◆ Assignment ◆
Using the data that follows, return exactly the lines from the one that contains "ensest hikaye (775, 2550)" through the one that contains "İş Yeri Seks Hikayeleri (812, 623)", ends included.
# # # # #
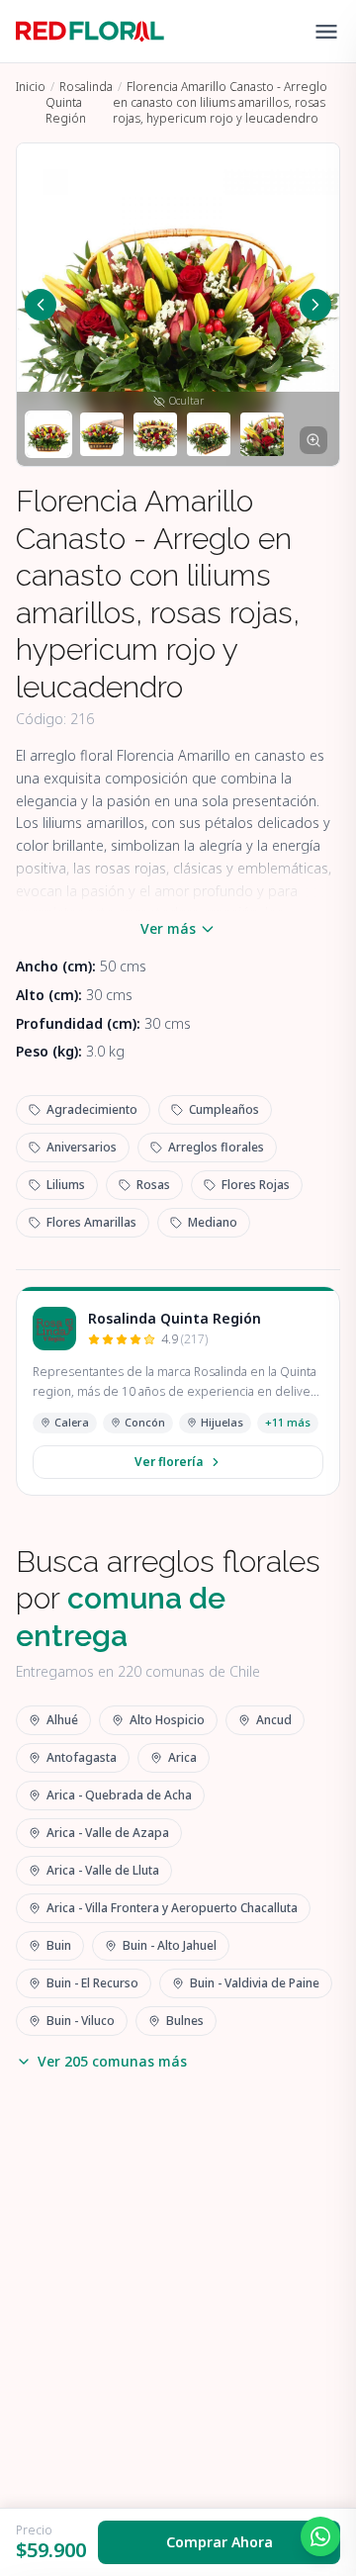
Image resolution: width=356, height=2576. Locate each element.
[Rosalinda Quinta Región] (54, 1328)
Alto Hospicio (167, 1719)
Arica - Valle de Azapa (107, 1832)
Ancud (274, 1719)
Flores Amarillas (91, 1222)
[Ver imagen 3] (155, 434)
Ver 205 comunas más (112, 2061)
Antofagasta (81, 1757)
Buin (58, 1945)
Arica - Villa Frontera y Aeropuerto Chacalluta (172, 1907)
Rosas (153, 1184)
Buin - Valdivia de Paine (254, 1983)
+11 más (288, 1422)
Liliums (65, 1184)
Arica (182, 1757)
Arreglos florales (216, 1147)
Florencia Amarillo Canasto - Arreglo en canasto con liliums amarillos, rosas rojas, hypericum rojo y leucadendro (220, 102)
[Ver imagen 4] (208, 434)
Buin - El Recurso (92, 1983)
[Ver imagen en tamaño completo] (313, 440)
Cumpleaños (224, 1109)
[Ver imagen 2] (102, 434)
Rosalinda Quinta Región (79, 102)
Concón (145, 1422)
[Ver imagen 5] (262, 434)
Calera (71, 1422)
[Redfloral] (90, 32)
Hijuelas (222, 1422)
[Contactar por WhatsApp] (320, 2536)
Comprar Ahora (219, 2541)
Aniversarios (81, 1147)
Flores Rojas (256, 1184)
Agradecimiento (91, 1109)
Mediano (212, 1222)
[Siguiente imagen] (315, 305)
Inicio (30, 86)
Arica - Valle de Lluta (102, 1870)
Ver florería (168, 1461)
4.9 (184, 1339)
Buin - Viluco (80, 2020)
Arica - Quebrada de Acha (119, 1795)
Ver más (168, 928)
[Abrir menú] (326, 32)
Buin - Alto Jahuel (170, 1945)
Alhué (62, 1719)
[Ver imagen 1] (48, 434)
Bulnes (185, 2020)
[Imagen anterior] (40, 305)
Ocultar (186, 401)
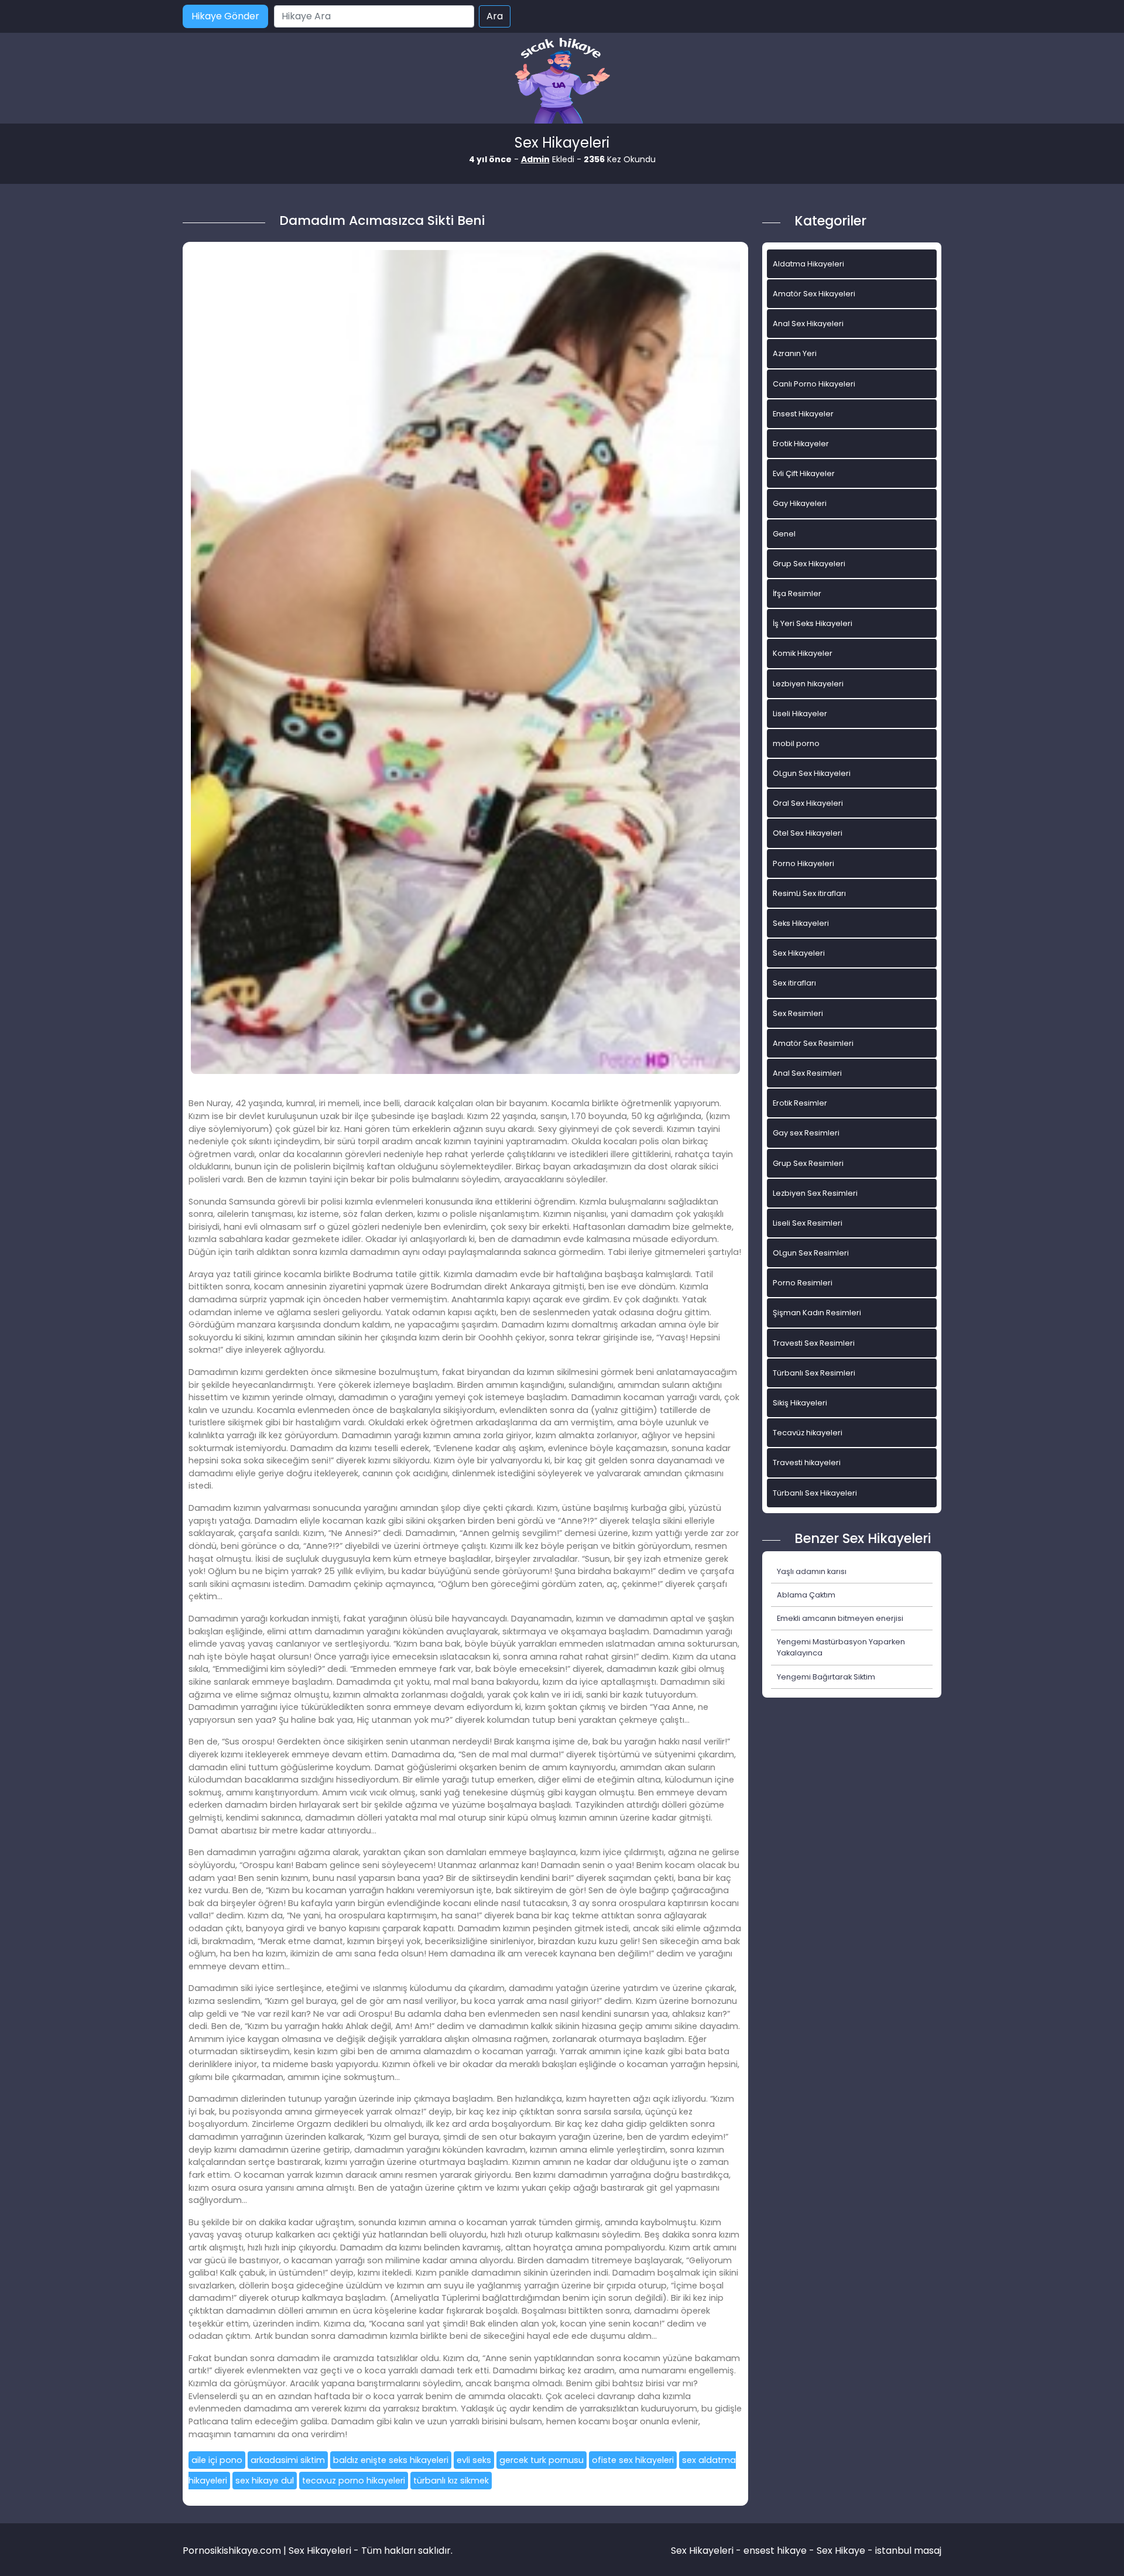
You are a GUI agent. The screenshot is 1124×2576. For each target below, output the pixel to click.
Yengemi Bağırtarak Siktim (826, 1677)
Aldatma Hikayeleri (808, 264)
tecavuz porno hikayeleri (353, 2480)
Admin (535, 159)
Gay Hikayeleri (800, 503)
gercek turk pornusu (541, 2460)
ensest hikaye (775, 2550)
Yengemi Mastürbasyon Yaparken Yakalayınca (841, 1647)
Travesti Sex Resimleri (814, 1343)
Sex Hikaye (841, 2550)
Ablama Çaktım (806, 1595)
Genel (784, 534)
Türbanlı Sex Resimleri (814, 1373)
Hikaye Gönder (225, 16)
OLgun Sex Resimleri (811, 1253)
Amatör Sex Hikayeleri (814, 294)
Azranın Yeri (795, 353)
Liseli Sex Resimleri (807, 1223)
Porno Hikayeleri (803, 863)
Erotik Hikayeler (801, 444)
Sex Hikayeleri (799, 953)
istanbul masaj (908, 2550)
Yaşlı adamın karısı (812, 1571)
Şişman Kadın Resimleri (817, 1313)
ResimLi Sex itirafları (809, 893)
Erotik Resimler (800, 1103)
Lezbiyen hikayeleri (808, 684)
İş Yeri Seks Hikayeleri (812, 623)
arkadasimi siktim (288, 2460)
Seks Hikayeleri (801, 923)
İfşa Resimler (797, 593)
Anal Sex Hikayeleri (808, 324)
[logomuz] (562, 81)
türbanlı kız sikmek (451, 2480)
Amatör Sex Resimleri (813, 1043)
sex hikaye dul (264, 2480)
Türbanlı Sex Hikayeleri (815, 1493)
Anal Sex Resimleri (807, 1073)
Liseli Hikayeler (800, 714)
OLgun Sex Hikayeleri (812, 773)
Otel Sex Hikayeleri (807, 833)
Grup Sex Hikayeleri (809, 564)
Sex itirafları (794, 983)
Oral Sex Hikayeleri (808, 803)
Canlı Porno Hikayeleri (814, 384)
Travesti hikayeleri (807, 1462)
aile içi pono (216, 2460)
# # # # #
◆ Reply to the exercise ◆
ensest hikaye (775, 2550)
Yengemi Mastürbasyon Yaparken Yakalayınca (841, 1647)
Travesti Sex Resimleri (814, 1343)
Sex Hikaye (841, 2550)
Ablama Çaktım (806, 1595)
Genel (784, 534)
Türbanlı Sex Resimleri (814, 1373)
Hikaye Gönder (225, 16)
OLgun Sex Resimleri (811, 1253)
Amatör Sex Hikayeleri (814, 294)
Azranın Yeri (795, 353)
Liseli Sex Resimleri (807, 1223)
Porno Hikayeleri (803, 863)
Erotik Hikayeler (801, 444)
Sex Hikayeleri (799, 953)
istanbul masaj (908, 2550)
Yaşlı adamın karısı (812, 1571)
Şişman Kadın Resimleri (817, 1313)
ResimLi Sex itirafları (809, 893)
Erotik Resimler (800, 1103)
Lezbiyen hikayeleri (808, 684)
İş Yeri Seks Hikayeleri (812, 623)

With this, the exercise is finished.